Louis Gill's works include (all in San Diego except as noted):
- Dr. Harry Wegeforth residence, 210 Maple Street, Bankers Hill (1916), now the Junior League of San Diego
- Sacred Heart Church in Coronado in Mission Revival style, considered his finest church
- Mission Hills Congregational Church, Fort Stockton Drive and Jackdaw Street, modified Spanish Revival style
- St.

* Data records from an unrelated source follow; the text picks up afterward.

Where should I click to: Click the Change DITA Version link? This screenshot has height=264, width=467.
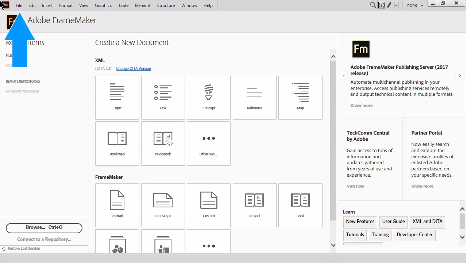click(x=133, y=68)
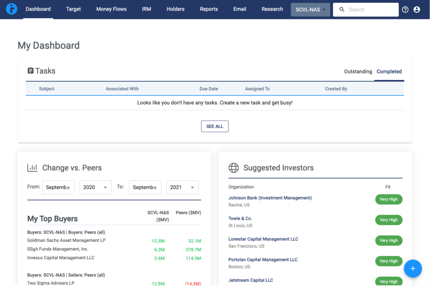
Task: Click the bar chart icon next to Change vs. Peers
Action: (32, 167)
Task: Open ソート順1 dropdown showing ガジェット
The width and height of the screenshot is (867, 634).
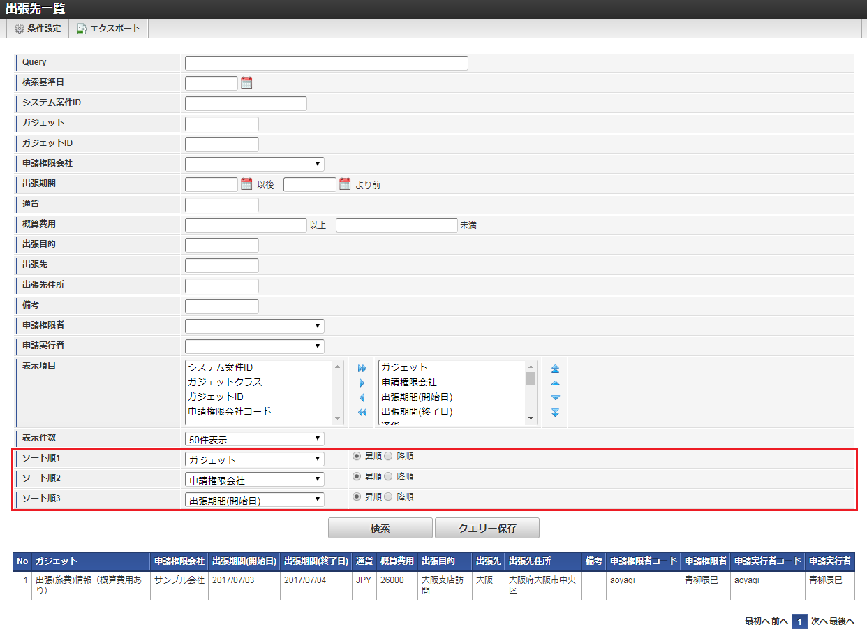Action: [x=254, y=459]
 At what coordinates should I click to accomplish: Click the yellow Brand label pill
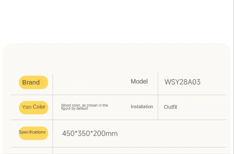[x=34, y=82]
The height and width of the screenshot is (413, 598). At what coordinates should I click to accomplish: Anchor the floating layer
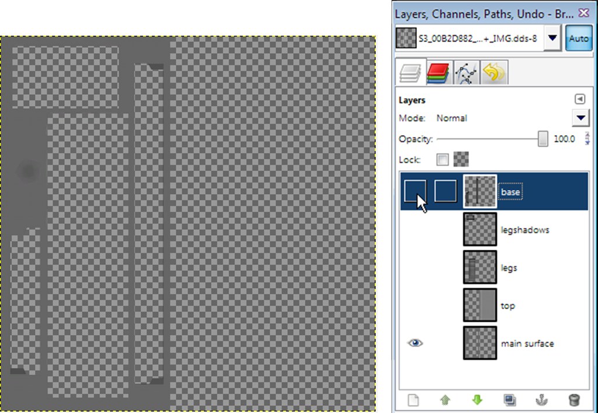[542, 400]
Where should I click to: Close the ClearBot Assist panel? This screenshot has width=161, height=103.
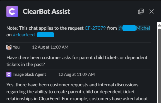coord(152,11)
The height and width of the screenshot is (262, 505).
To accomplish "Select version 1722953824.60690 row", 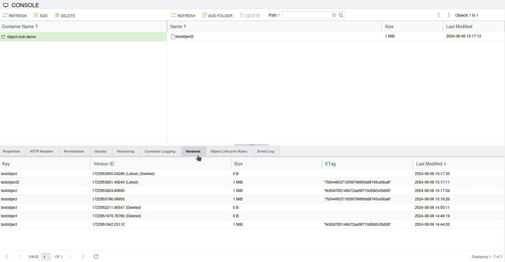I will 109,191.
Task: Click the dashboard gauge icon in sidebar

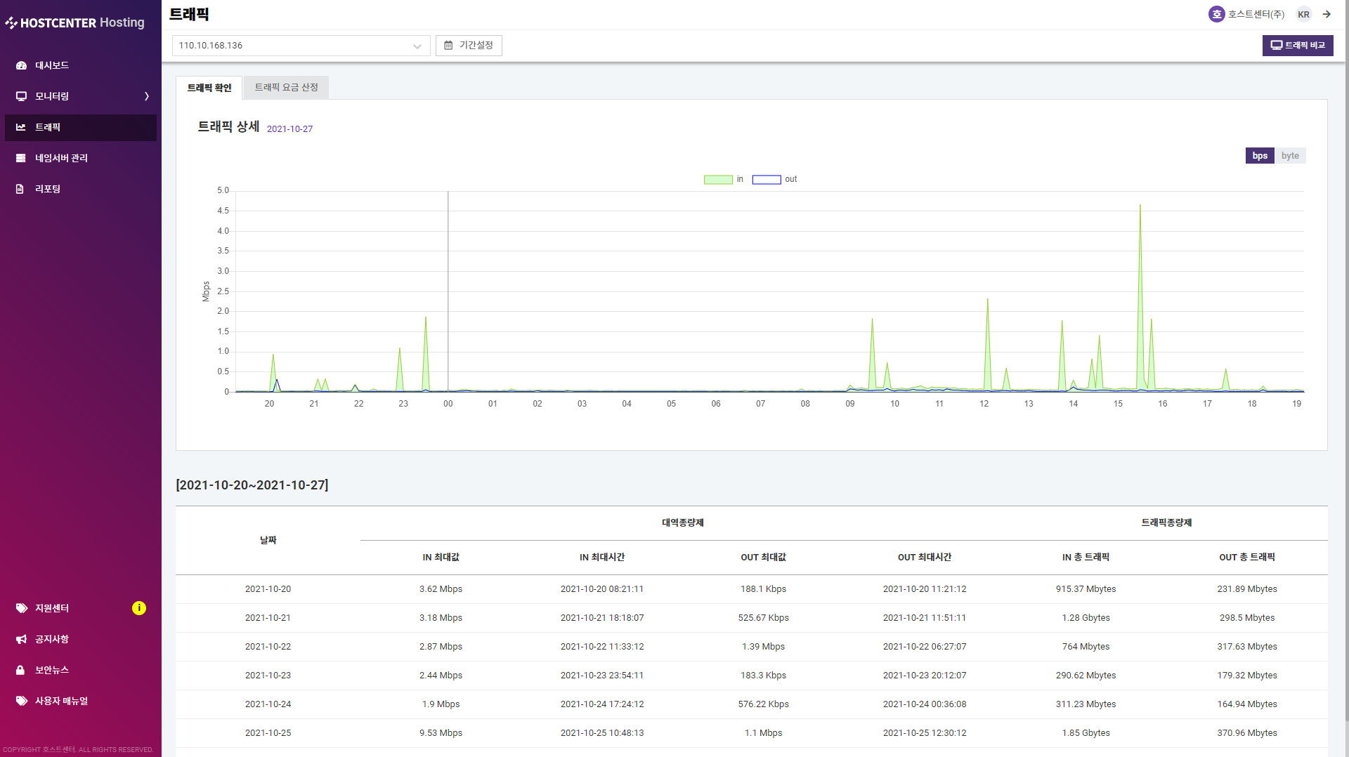Action: (21, 65)
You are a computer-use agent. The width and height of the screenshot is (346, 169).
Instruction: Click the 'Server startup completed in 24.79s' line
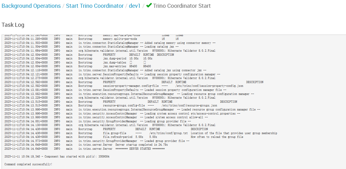coord(141,145)
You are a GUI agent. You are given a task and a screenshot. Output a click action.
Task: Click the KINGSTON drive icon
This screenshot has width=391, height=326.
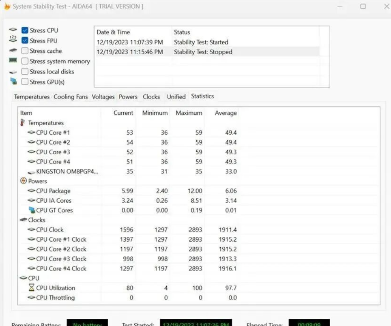[x=32, y=172]
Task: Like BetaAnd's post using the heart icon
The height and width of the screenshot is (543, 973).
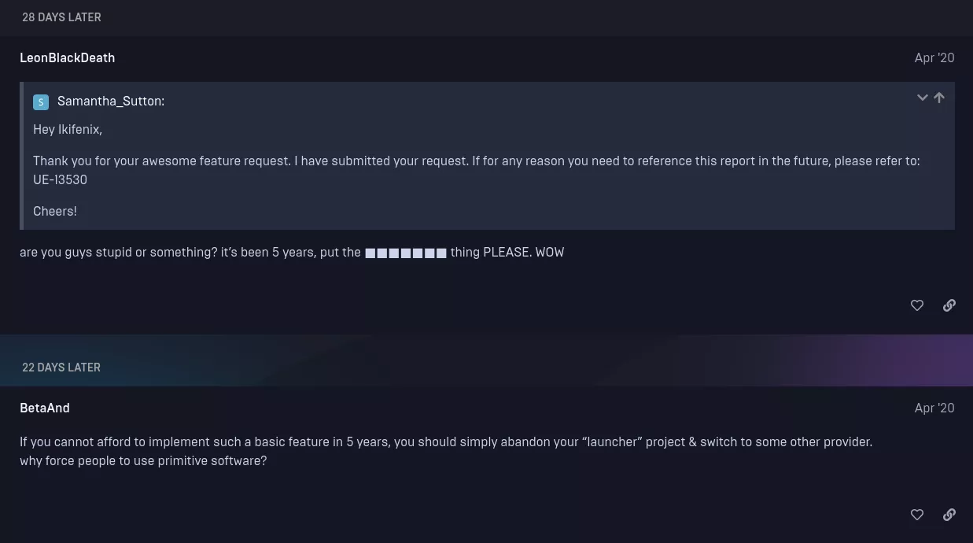Action: pyautogui.click(x=917, y=515)
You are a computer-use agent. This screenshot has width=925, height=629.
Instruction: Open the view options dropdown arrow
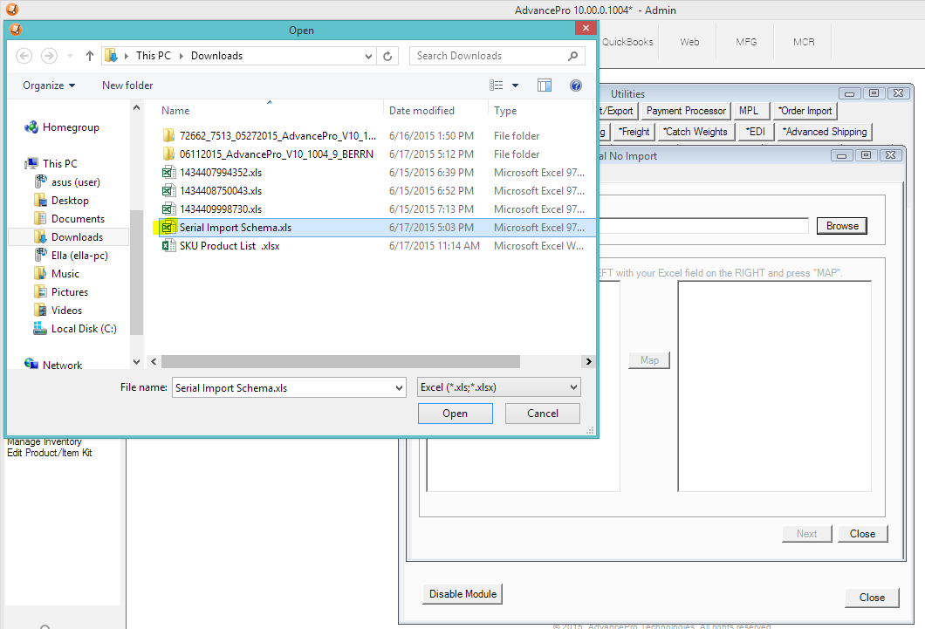point(515,85)
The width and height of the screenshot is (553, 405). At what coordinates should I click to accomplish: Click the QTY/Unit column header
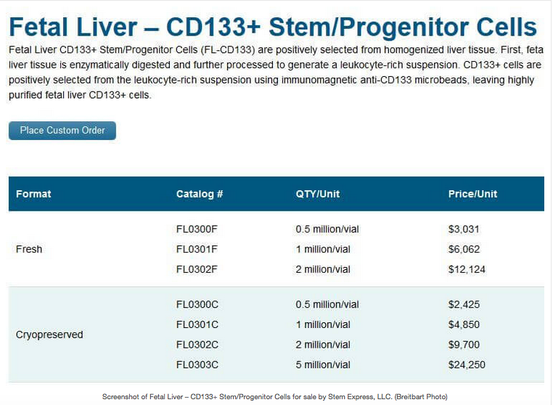318,194
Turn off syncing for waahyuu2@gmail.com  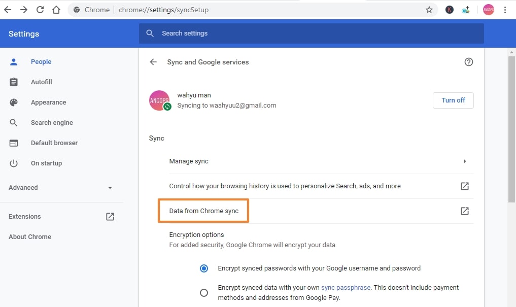pos(453,100)
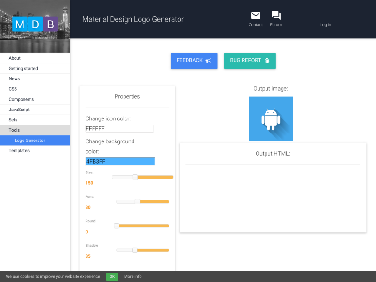Viewport: 376px width, 282px height.
Task: Open the Templates page
Action: (18, 150)
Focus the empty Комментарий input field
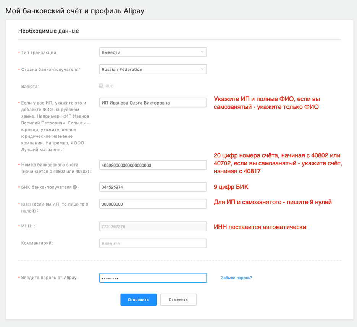 pyautogui.click(x=153, y=243)
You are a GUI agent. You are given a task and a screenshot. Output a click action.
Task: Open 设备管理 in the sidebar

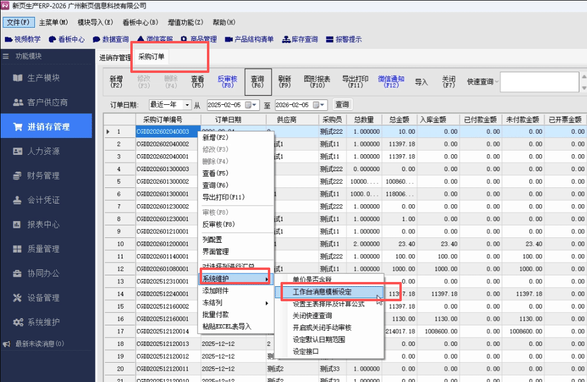tap(43, 298)
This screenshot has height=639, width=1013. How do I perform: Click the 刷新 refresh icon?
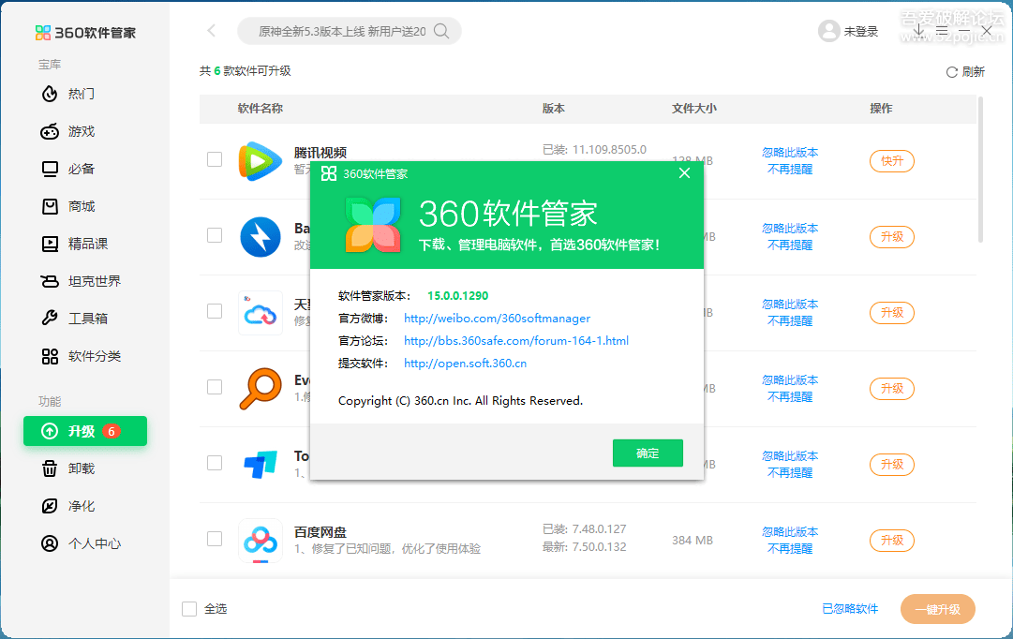pyautogui.click(x=953, y=71)
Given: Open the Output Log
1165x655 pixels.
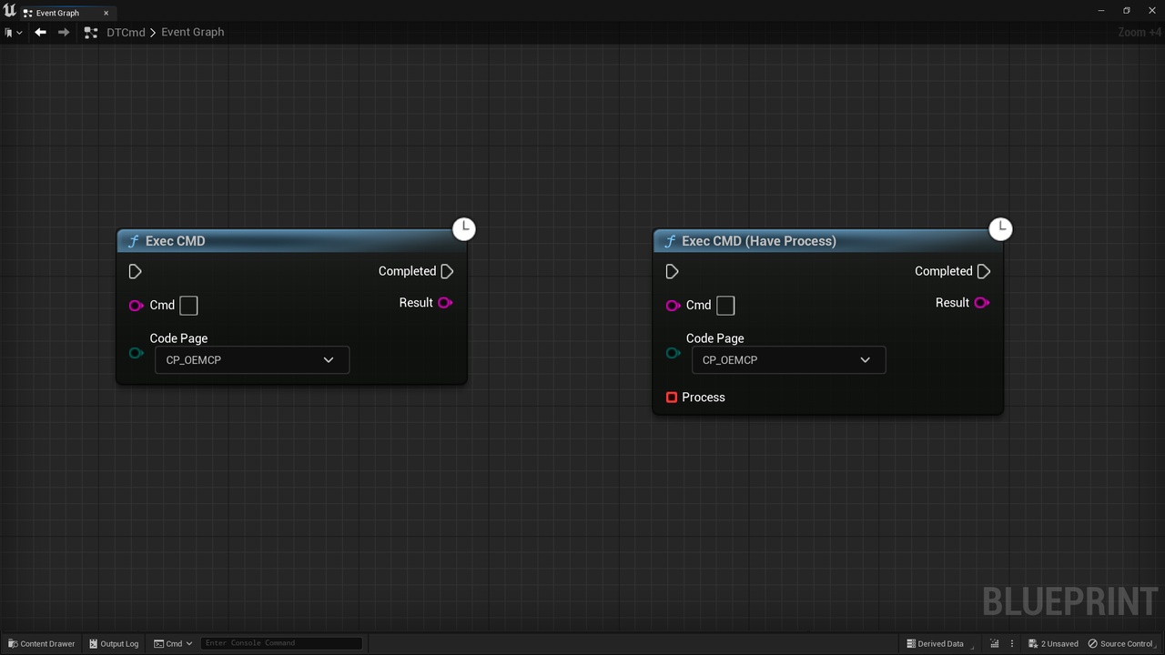Looking at the screenshot, I should click(114, 643).
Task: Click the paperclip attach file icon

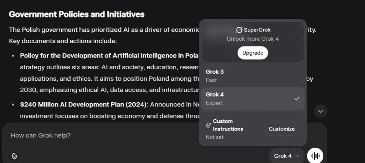Action: (x=14, y=156)
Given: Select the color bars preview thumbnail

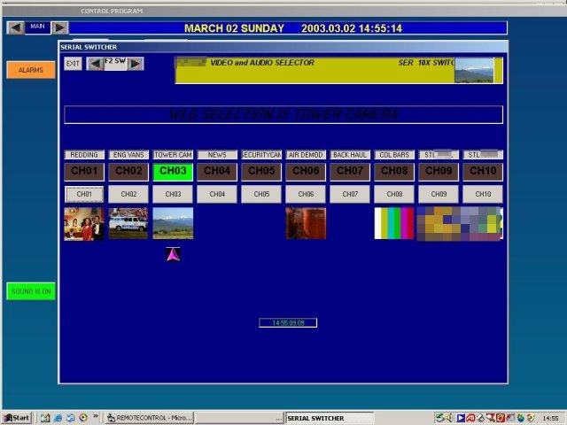Looking at the screenshot, I should (x=394, y=223).
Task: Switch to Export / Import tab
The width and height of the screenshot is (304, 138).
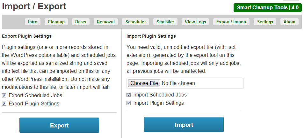Action: point(231,22)
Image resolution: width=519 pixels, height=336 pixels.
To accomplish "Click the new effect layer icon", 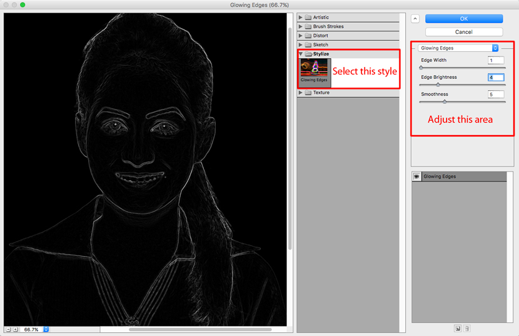I will pos(458,328).
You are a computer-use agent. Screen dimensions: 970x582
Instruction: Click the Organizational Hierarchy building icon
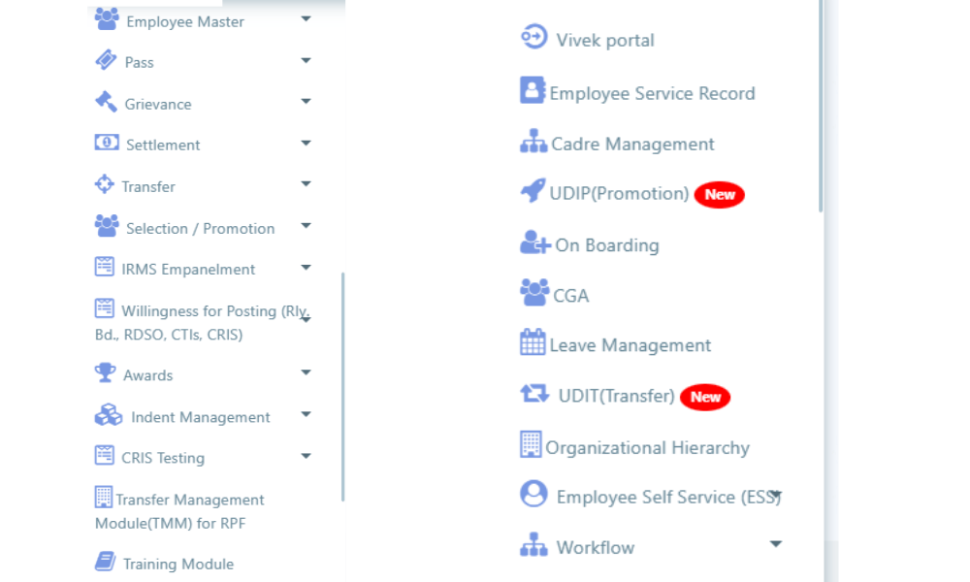531,445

James-by-the-Sea church, La Jolla, with a tower replicating that of a church at Campo Florida in Mexico City
- Rees-Stealy Clinic, Fourth and Grape Streets (1926)
- San Diego Hospital Clinic at the northeast corner of Seventh and G Streets (1928), now the Arlington Apartment Hotel
- John W. Mitchell Art Gallery in Coronado (demolished)
- Hardware and Grocery Store, 147 W. San Ysidro Blvd., San Ysidro, San Diego, formerly known as San Ysidro Commercial Company, (1929) now TheFront art gallery
- San Diego County Administration Center (1938) - Gill was the chairman of the group of four architects that designed this building, which is now listed on the National Register of Historic Places in San Diego County
- San Diego Zoo projects:
  - 1916: design of the original buildings, cages and animal grottos
  - 1922: Redesign of the International Harvester Building from the Panama Exposition to serve as Reptile House and Zoo entry
  - 1926: Spanish Revival-style research hospital, for which Gill received an Honor Award from the San Diego Chapter of the American Institute of Architects.
  - 1937: bird cage, then the largest bird cage in the world.

==Recognition==
- In 1938 his alma mater, Syracuse University, presented him with an honorary Doctor of Fine Arts degree, describing him as a "skilled designer and leader in the profession of architecture on the west coast of the United States."
- The American Institute of Architects elected him to their College of Fellows in 1942, "in recognition of the high quality of his architectural work, for his unselfish service in the interests of the organization's San Diego Chapter and his constructive activities in civic affairs."
- His collected papers are housed in the University of California, Santa Barbara's Art, Design & Architecture Museum.